As other examples of binders, there can be mentioned, for example, polysaccharides and derivatives thereof such as starch, methylcellulose, hydroxymethyl cellulose, hydroxyethyl cellulose, hydroxypropyl cellulose, carboxymethyl hydroxyethyl cellulose, and nitrocellulose; phenol resins; melamine resins; polyurethane resins; urea resins; polyamide resins; polyimide resins; polyamideimide resins; petroleum pitch; coal pitch and the like. As binders, a plurality of binders may be used.

The amount blended of a binder as a component material in an electrode may usually be about 0.5 to 50 parts by weight relative to the total 100 parts by weight of the electrode active material, preferably about 1 to 30 parts by weight, while this may vary depending on the amount added of the above electrode-forming agent.

(1-4-3) Conductive Materials

Conductive materials are used to enhance conductivity in the electrode. The above carbonaceous material may sometimes work as a conductive material.

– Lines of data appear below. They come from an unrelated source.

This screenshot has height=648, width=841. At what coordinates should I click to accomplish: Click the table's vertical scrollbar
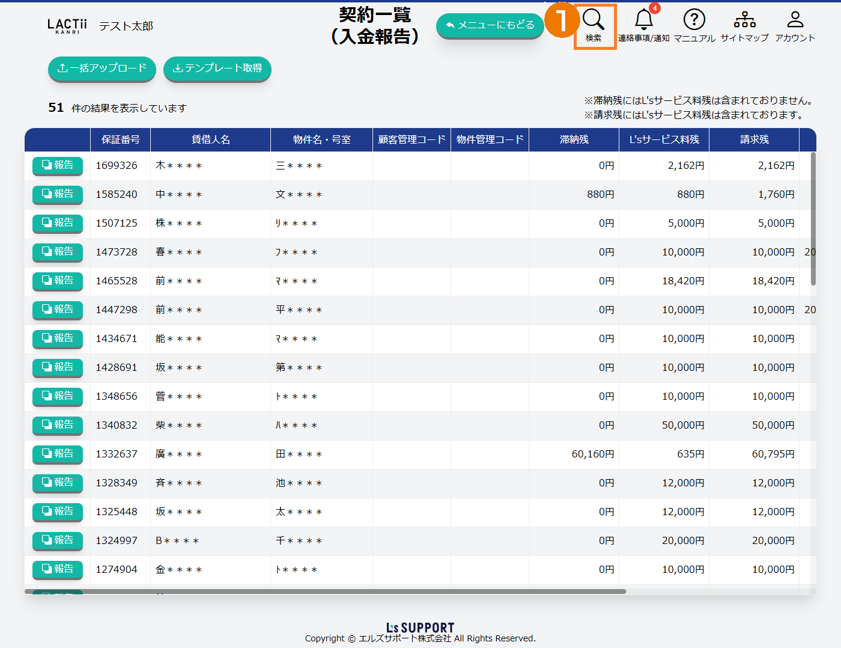coord(813,219)
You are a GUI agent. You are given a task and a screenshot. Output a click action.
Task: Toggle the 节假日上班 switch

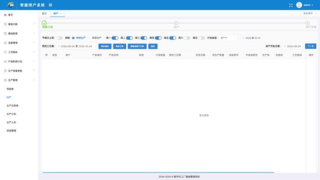(59, 38)

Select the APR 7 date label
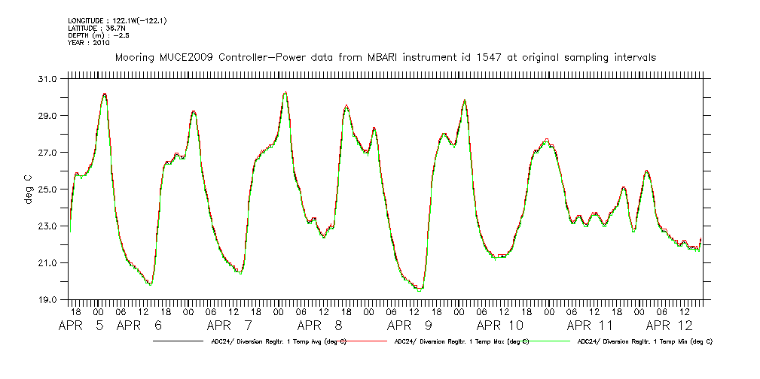[x=230, y=326]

As the conductive material, carbonaceous materials can be mentioned, and more specifically graphite powder, carbon black (for example, acetylene black, Ketjen black, and furnace black), fibrous carbonaceous materials (carbon nanotube, carbon nanofiber, vapor grown carbon fiber, etc.), etc., can be mentioned. Carbon black is tiny particles and have a large surface area. Thus, when a small amount of it is added to an electrode mixture, it can enhance conductivity of the interior of the electrode obtained, and can also enhance charge and discharge efficiency and the discharge property of a large electric current.

Usually, the ratio of a conductive material in the electrode mixture is 5 to 20 parts by weight relative to 100 parts by weight of the electrode active material. When the sodium secondary battery electrode of the present invention contains the above carbonaceous material, the ratio can be lowered.

(1-5) Production Method

Hereinbelow, the method for producing a sodium secondary battery electrode of the present invention will be explained.

The sodium secondary battery electrode of the present invention is usually one in which an electrode mixture comprising Sn powder, a binder, etc., is supported on an electricity collector, and is usually in a sheet form. In this case, a method for producing an electrode include, for example,

(1) a method in which an electrode mixture paste obtained by adding a solvent to a mixture comprising Sn powder and, as needed, the above electrode-forming agent, a carbonaceous material, a binder, a conductive material, etc., is applied to or immersed in a current collector by the doctor blade method, and then dried;

(2) a method in which after a sheet obtained by adding a solvent to a mixture comprising Sn powder and, as needed, the above electrode-forming agent, a carbonaceous material, a binder, a conductive material, etc., followed by kneading, forming and drying to obtain a sheet, which is then joined onto the surface of a current collector via a conductive adhesive, etc., and then pressed and dried in a heat treatment; and

(3) a method in which after a mixture comprising Sn powder and, as needed, the above electrode-forming agent, a carbonaceous material, a binder, a conductive material, a liquid lubricant, etc., is formed on a current collector, the liquid lubricant is removed, and then the formed product in a sheet form obtained is monoaxially or multiaxially stretched. When the electrode is in a sheet form, the thickness is usually about 5 to 500 μm.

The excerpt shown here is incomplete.